Can You Drive After Getting Your Wisdom Teeth Out?

The removal of wisdom teeth is a common surgical procedure requiring careful consideration of post-operative activities, particularly driving. A person’s ability to safely operate a vehicle depends entirely on the type of sedation administered. The primary concern is how the residual effects of anesthesia and pain medication impact your reaction time, cognitive function, and motor skills, all of which are necessary for safe driving. Determining when you are safe to get behind the wheel requires an understanding of how these substances affect the central nervous system.

The Immediate Answer: Anesthesia and Driving Safety

The question of driving immediately after the procedure is directly answered by the level of sedation used by the oral surgeon. If the procedure was completed using only local anesthesia, such as lidocaine, which simply numbs the surgical site, most patients can drive themselves home. It is recommended to wait about 30 to 60 minutes after the procedure to ensure you feel completely steady and are not experiencing dizziness or excessive bleeding that could become a distraction.

For patients who received nitrous oxide, often called laughing gas, the effects wear off rapidly once the gas is stopped and the patient breathes pure oxygen. Nitrous oxide is a mild sedative with a short half-life, meaning it is quickly expelled from the body. Most dental offices monitor the patient for 15 to 30 minutes to confirm full alertness before releasing them to drive.

However, if you received intravenous (IV) sedation, oral sedation, or general anesthesia, driving is strictly prohibited for a minimum of 24 hours. These deeper forms of sedation temporarily impair coordination, judgment, and cognitive function, making it unsafe to operate a vehicle or heavy machinery. The American Association of Oral and Maxillofacial Surgeons advises that a responsible adult must escort the patient home and remain with them for several hours after deep sedation. Attempting to drive while these sedative drugs are still in your system could lead to a charge of driving under the influence (DUI).

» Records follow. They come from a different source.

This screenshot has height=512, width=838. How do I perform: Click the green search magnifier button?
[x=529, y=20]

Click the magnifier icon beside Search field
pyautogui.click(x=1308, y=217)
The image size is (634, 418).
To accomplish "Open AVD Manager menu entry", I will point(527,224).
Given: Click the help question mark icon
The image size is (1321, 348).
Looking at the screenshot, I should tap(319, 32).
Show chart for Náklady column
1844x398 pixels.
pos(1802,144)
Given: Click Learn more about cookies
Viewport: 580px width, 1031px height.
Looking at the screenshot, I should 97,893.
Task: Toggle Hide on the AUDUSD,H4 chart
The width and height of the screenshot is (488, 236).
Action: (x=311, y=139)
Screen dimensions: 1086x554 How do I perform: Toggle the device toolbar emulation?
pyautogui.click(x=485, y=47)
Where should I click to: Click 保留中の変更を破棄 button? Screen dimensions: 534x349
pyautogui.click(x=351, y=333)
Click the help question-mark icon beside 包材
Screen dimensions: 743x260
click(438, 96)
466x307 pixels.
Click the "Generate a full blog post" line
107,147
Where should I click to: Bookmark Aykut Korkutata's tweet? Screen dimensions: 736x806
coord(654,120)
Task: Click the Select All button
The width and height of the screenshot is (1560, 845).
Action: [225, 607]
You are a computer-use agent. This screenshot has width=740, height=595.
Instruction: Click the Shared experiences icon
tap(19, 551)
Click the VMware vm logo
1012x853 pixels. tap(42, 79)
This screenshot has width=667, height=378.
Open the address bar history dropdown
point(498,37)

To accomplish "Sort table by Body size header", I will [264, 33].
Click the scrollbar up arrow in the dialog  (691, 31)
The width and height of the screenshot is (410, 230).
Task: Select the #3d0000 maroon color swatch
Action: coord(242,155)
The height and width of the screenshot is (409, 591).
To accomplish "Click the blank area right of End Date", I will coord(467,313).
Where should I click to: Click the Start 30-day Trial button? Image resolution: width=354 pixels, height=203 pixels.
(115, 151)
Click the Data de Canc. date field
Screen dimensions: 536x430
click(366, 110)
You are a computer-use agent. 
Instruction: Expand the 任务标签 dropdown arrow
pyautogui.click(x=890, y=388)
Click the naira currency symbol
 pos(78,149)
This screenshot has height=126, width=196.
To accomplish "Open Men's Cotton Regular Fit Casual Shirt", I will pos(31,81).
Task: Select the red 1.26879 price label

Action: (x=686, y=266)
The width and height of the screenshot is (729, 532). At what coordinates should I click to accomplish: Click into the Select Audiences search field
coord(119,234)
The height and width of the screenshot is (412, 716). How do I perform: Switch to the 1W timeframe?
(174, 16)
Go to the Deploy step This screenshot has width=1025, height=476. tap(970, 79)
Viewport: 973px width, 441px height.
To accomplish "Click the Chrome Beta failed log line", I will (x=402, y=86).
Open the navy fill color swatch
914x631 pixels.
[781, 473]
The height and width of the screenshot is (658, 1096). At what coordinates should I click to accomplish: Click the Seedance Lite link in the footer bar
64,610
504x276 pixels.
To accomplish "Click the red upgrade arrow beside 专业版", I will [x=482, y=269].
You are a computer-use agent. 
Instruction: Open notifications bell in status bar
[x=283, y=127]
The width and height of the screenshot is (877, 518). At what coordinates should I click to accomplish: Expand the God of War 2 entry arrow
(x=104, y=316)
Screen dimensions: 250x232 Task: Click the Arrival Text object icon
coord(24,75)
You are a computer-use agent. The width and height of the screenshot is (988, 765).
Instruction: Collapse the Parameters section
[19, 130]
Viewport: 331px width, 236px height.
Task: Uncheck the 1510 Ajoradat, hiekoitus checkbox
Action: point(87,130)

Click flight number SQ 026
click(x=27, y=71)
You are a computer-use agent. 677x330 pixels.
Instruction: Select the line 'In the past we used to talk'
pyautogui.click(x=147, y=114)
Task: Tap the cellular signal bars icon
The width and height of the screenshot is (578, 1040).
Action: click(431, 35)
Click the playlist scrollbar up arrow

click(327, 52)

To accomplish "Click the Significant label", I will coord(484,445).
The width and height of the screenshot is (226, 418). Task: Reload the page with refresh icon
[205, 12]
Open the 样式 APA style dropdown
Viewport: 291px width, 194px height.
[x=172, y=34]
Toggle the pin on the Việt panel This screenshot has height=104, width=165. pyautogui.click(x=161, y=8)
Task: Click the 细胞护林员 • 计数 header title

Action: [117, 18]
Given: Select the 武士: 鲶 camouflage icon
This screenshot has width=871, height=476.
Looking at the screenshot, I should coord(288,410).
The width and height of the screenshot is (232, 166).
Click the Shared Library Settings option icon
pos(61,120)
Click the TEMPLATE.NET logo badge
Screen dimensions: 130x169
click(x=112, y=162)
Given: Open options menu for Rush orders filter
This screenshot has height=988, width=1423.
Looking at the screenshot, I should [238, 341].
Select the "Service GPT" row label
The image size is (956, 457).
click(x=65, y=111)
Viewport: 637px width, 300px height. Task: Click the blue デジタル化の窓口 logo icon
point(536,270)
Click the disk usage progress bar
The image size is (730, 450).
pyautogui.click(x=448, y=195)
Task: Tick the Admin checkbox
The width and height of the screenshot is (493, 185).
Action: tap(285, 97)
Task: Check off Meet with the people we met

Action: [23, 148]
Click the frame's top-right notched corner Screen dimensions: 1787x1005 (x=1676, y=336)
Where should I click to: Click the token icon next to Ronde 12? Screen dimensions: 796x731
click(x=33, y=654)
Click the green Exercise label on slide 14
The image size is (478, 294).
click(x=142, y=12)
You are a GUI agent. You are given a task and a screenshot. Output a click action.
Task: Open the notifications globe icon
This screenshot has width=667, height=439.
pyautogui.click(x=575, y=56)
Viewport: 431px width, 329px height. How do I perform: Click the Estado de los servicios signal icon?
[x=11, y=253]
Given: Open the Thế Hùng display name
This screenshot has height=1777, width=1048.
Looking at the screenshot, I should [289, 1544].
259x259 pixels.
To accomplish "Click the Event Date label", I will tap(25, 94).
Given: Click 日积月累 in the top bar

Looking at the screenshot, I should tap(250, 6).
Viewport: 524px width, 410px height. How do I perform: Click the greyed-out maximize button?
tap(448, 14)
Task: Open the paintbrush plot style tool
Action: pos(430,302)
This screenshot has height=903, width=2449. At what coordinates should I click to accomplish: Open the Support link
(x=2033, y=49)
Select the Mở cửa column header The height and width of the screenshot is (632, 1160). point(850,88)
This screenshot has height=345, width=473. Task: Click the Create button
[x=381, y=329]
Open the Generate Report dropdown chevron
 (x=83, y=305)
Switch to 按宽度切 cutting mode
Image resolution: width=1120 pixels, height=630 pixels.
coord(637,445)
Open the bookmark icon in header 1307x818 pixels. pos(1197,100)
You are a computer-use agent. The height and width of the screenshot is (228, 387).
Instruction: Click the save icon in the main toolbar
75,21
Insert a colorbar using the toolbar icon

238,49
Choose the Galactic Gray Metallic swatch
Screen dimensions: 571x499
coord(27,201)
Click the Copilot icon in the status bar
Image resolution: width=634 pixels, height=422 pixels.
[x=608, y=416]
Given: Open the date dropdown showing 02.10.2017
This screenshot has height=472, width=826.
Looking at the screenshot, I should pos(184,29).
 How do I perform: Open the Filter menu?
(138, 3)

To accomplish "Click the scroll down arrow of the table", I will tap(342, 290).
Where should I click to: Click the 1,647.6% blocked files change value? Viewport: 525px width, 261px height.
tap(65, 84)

Assessing Impairment from Pain Medications

Even after the anesthetic effects have worn off, driving ability can be significantly impaired by the prescription pain medication used for recovery. Post-operative pain is often managed with opioid-based analgesics, such as hydrocodone or oxycodone, especially in the first few days after a surgical extraction. These medications are central nervous system depressants that can cause side effects like drowsiness, dizziness, and impaired judgment.

Opioids slow down the psychomotor performance required for driving, increasing the risk of delayed reaction time and poor coordination. Studies show that drivers who have taken opioids may be up to eight times more likely to be involved in a traffic accident. It is illegal to drive while your ability is impaired by any drug, including legally prescribed narcotics. You should not drive if you feel any of these side effects.

It is safer to manage pain with non-opioid medications, such as a combination of ibuprofen and acetaminophen, which are often more effective for dental pain and do not carry the same sedation risks. If you must use prescription opioids, you should not operate a vehicle until you have stopped taking them and feel clear-headed. Combining these narcotics with other sedating substances, like anti-nausea medication or alcohol, drastically increases the level of impairment and risk.

Practical Guidelines for Resuming Driving

Resuming driving safely involves a self-assessment based on your functional capacity. The first requirement is to have successfully completed the mandatory 24-hour waiting period if you received any form of conscious or deep sedation during the procedure. This time allows the residual effects of the anesthetics to be metabolized out of your system.

You must also be completely off all prescription narcotic pain relievers, as these can linger and affect your alertness. Before driving, you should not feel any lingering drowsiness, dizziness, or confusion that could compromise your ability to focus. The task of driving must not be complicated by physical discomfort or distraction, including severe or acute pain.

Ensure that you have a full and comfortable range of motion in your neck and jaw. Sudden pain from movement or distraction could cause a momentary loss of attention. If you are questioning your readiness, it is always best to err on the side of caution and wait another day to ensure you are capable of operating a vehicle safely.